The mail carrier is currently catching his breath after a hurried season of delivering holiday cards and packages. The many flower and seed catalogs will be the next thing showing up in our mailboxes courtesy of the post office. Starting in January, which is typical, now you can expect the catalogs you have requested and a bunch more you had not.

Each year every seed house is trying to outdo the others with offerings of bigger, better blooms, fruits or vegetables. With the growing trend of growing your own vegetables and fruits, that is not a bad thing at all. As you sit at the kitchen table and read the catalogs, your head may begin to spin a bit with all the descriptions and jargon that goes with it. Flower size and color are straightforward enough, it is the terms used to describe vigor, disease resistance and other terms that can be confusing. Here are a few explanations.

F1 Hybrid

F1 is the designation use to identify the first generation of plants produced by crossing two parent lines. These offspring often have more vigor, better disease resistance and yield more.

Heirloom Seeds

Heirloom varieties, which we have used for decades, when grown today, flower and set seed, usually come true- to-type when open pollenated. Heirloom plants are grown and seeds produced commercially in a controlled setting to ensure true-to-type offspring. Heirloom seeds are not automatically considered organic unless grown in that manner.

True –to-Type

Open-pollinated varieties or hybrids are uniform for important and obvious traits such as appearance and vigor, and after seed production, the next generation of seed is consistent with the previous one. For hybrids, both parents have similar dominant traits, so when crossed the F1 generation will look like and produce flowers and fruit consistent with the parents. Examples include heirloom varieties and commercial breeding lines.

Organic Seeds

Organic seeds are produced using certified organic methods including approved organic pesticides and other products and could be heirloom varieties as well as hybrids that are more modern.

Hybrid Seeds

Hybrid seeds are any seed cross-pollinated in a controlled or non-controlled environment, grown traditionally or using organic methods using parent lines. Hybrid seeds could be, organic or

Disease Resistance

Many of our hybrids have been bred to provide disease resistance that we have gardeners cannot prevent or would be difficult to control. This helps us reduce the amounts and kinds of fungicides applied to the plant or soil. For each family of vegetables or flowers, there will be different sets of initials.

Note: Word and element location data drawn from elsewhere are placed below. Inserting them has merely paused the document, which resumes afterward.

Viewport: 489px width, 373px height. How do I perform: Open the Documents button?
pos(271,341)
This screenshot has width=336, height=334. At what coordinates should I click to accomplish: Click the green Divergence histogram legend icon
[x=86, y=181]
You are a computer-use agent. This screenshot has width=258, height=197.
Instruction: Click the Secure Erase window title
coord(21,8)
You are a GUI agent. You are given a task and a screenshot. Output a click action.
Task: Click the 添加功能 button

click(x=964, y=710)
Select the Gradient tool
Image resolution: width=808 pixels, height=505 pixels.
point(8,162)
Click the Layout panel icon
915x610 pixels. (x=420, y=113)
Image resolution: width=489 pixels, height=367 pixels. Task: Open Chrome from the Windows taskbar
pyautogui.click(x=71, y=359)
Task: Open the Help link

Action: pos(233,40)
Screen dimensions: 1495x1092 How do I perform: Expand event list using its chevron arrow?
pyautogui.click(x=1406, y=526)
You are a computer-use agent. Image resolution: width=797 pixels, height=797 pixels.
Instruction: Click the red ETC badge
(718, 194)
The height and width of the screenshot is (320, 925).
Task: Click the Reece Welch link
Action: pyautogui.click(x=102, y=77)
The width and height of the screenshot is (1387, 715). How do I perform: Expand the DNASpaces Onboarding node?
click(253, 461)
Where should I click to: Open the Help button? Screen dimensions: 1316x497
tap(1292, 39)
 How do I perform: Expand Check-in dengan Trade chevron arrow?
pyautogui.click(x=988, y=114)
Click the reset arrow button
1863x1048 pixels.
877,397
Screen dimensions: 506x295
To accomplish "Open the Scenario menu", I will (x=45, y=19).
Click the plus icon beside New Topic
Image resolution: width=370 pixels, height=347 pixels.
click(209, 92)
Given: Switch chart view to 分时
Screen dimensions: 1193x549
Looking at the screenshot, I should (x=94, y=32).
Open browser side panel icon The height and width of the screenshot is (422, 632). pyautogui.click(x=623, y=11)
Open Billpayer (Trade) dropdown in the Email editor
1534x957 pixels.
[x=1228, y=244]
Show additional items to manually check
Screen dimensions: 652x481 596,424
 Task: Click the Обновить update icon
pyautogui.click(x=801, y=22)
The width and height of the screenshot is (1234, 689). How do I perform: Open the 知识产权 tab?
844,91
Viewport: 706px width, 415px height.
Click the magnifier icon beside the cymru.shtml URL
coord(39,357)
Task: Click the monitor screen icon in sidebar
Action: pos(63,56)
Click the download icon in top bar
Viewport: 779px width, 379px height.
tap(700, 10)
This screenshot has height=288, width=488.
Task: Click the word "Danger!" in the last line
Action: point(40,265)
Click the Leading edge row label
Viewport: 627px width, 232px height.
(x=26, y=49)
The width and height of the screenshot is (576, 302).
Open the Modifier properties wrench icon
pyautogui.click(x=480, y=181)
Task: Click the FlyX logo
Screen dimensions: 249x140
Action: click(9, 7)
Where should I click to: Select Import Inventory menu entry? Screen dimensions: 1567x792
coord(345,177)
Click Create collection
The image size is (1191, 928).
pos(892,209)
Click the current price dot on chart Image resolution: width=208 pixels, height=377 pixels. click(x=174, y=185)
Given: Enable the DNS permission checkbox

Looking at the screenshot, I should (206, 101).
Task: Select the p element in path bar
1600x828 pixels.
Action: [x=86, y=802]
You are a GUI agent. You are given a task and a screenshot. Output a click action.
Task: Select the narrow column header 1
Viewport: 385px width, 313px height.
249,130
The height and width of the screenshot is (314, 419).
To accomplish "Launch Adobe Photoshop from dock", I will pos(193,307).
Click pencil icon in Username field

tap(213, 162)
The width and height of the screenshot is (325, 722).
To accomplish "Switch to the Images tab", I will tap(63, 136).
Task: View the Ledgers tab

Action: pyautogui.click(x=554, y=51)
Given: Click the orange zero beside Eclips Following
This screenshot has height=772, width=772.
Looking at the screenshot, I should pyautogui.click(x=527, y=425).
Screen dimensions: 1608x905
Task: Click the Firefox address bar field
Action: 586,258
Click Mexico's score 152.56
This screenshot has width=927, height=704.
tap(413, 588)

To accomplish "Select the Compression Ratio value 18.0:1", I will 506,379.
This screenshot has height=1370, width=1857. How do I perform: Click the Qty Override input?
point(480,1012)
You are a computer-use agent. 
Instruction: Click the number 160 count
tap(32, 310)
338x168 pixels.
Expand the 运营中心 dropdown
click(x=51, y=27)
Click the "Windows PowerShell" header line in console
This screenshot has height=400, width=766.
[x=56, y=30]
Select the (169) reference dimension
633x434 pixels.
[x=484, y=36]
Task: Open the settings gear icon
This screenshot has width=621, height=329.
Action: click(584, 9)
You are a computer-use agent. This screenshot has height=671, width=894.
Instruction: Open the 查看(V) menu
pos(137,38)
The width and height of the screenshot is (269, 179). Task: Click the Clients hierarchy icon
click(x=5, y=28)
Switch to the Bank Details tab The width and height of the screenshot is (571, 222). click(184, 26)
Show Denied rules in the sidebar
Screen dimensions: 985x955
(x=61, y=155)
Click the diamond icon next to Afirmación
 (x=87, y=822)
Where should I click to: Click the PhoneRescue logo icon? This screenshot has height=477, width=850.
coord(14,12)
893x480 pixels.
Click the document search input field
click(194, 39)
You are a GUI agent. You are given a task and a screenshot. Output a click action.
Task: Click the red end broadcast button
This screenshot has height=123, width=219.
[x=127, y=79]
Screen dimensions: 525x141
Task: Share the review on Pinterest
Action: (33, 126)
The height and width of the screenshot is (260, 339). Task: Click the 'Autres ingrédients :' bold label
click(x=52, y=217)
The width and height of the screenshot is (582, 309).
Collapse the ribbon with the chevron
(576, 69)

There will always be a chart or footnotes in the catalog describing these. An example would be for tomatoes. You should expect to see several sets of initials there (VFNT, TMV, FR, etc.). Plant breeders have provided resistance against more than 15 different Tomato diseases.

Gardeners should try a new variety or vegetable every year along with their favorites. Check out the new foliage shapes and colors of the many lettuces we now could grow. Look at the new colors of Bell peppers or Swiss chard. We now grow Beets and use the beet tops too. There are watermelons that are just the size of cantaloupe.